Però, di nuovo, ciò non significa tassativamente che la decisione sarà allora assunta in quelle forme, poiché l’art. 352 c.p.c. recita che: “Esaurita l’attività prevista negli articoli 350 e 351, l’istruttore, quando non ritiene di procedere ai sensi dell’art. 350 bis c.p.c.,”, ecc…….
Quindi sembra che all’istruttore si dia una nuova, ultima possibilità (“Esaurita l’attività prevista negli articoli 350 e 351”), di evitare la decisione ordinaria e disporre in suo luogo quella semplificata dell’art. 350 bis c.p.c.
E così, par chiaro, l’impugnazione può esser decisa nelle forme ordinarie dell’art. 352 c.p.c. solo se supera tre ostacoli: la decisione del Presidente ex art. 349 bis c.p.c. e due decisioni dell’istruttore ex artt. 350 c.p.c. e 352 c.p.c.
d) Infine l’appello non ha garanzie di essere deciso nelle forme ordinarie nemmeno se supera questi tre ostacoli, poiché v’è ancora una quarta variabile che consente il rito semplificato, ed è quella data dall’udienza ex 351 c.p.c., che si ha quando una parte chieda l’inibitoria dell’esecutività della sentenza impugnata.

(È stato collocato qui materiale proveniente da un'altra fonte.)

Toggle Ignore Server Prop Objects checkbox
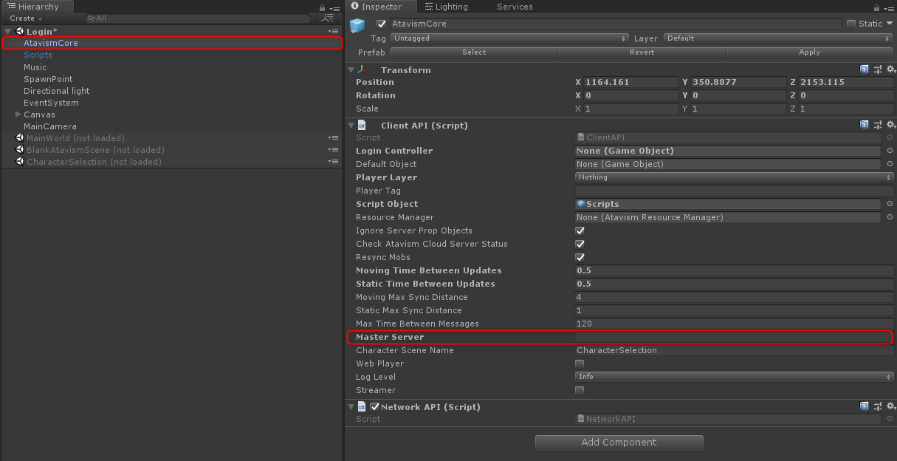This screenshot has width=897, height=461. coord(580,231)
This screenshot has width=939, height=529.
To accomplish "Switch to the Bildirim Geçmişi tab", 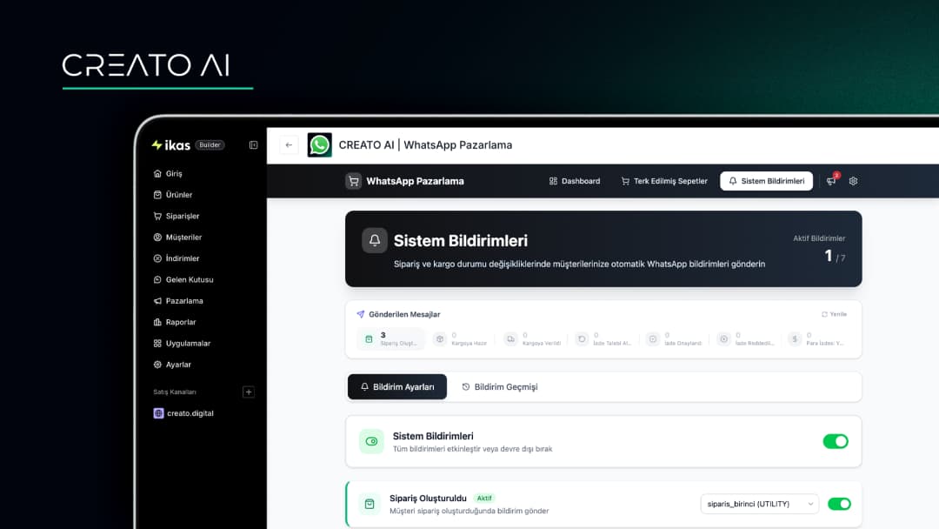I will (499, 387).
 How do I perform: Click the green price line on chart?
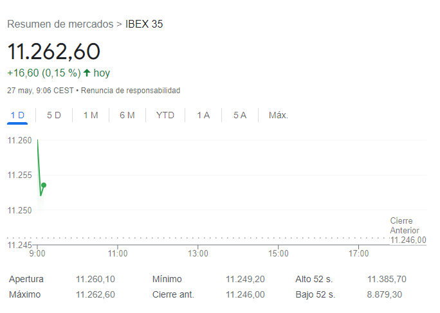point(39,167)
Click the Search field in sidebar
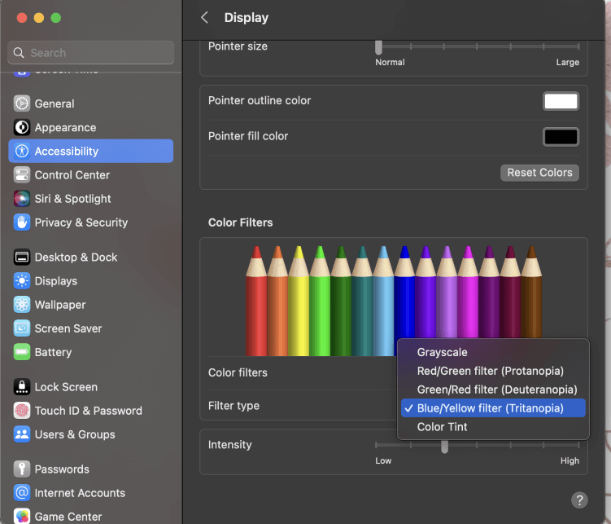The width and height of the screenshot is (611, 524). tap(90, 53)
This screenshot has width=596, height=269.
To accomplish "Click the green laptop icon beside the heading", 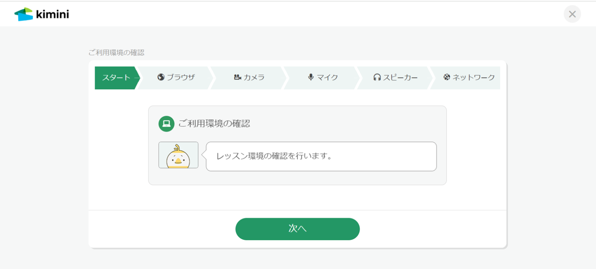I will tap(166, 124).
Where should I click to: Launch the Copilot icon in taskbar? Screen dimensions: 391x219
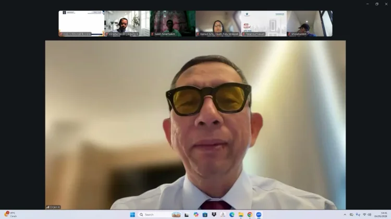(196, 214)
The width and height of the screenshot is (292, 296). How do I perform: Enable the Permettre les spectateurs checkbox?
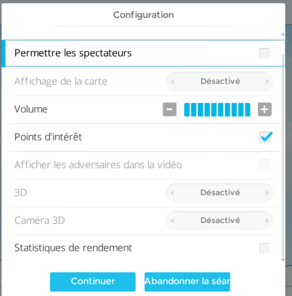(265, 53)
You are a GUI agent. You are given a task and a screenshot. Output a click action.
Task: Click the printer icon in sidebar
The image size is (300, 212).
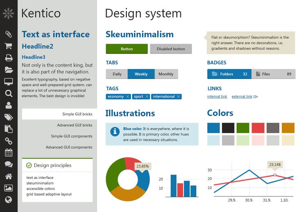coord(9,58)
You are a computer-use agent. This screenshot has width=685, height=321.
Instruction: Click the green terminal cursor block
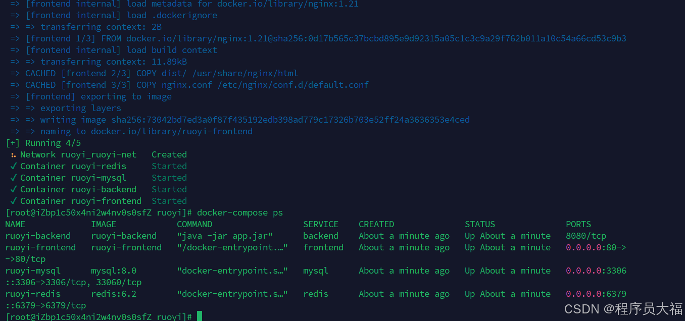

Precisamente, l’ultimo comma dell’art. 351 c.p.c. prevede che il giudice: “se ritiene la causa matura per la decisione, può provvedere ai sensi dell’art. 281 sexies c.p.c.”; dal che, anche l’udienza per l’inibitoria può essere una buona occasione per far definire il giudizio di appello in via semplificata.
4.Orbene, appare davvero fuori da ogni dubbio che il legislatore preferisca la decisione semplificata (art. 350 bis c.p.c.) a quella ordinaria (art. 352 c.p.c.); ed infatti a questa ultima ci si arriva solo se in senso contrario non dispongono ne’ il Presidente, ne’ l’istruttore, ne’ il giudice dell’inibitoria.

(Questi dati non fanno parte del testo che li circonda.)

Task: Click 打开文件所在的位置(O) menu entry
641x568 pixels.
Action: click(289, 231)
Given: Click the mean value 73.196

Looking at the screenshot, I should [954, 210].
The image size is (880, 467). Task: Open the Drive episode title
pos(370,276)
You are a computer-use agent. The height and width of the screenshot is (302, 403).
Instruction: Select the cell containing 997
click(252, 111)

Il principio è chiaro: fuori da casi di particolare meritevolezza, le impugnazioni devono essere decise in forme semplificate, poiché, evidentemente, più idonee a definire in tempi brevi il giudizio.
Ora, però, la cosa curiosa è che se si va a vedere com’è che si chiude l’appello ai sensi dell’art. 350 bis c.p.c. e com’è che si chiude l’appello ai sensi dell’art. 352 c.p.c., si nota come la prima norma non disponga affatto una procedura più semplice e immediata, ma anzi assicuri alle parti addirittura in modo più articolato il diritto alla difesa e al contraddittorio[9].
Precisamente:
a) se il giudizio si chiude ai sensi dell’art. 350 bisp.c. il giudice “fatte precisare le conclusioni, fissa udienza davanti al collegio e assegna alle parti termini per note conclusionali antecedente alla data di udienza. All’udienza istruttore svolge la relazione orale della causa”.
Dunque, in questi casi, si ha, secondo le regole comuni, la precisazione delle conclusioni e la possibilità di depositare una memoria conclusionale; inoltre, seppur la norma non lo dica espressamente, par evidente che, dopo l’esposizione della causa da parte del relatore, le parti possano prendere la parola e partecipare alla discussione orale, visto che queste, sempre ai sensi dell’art. 350 bis c.p.c., trovandosi fisicamente dinanzi ad un collegio, non possono non avere la possibilità di rivolgersi ai loro componenti prima della pronuncia della sentenza.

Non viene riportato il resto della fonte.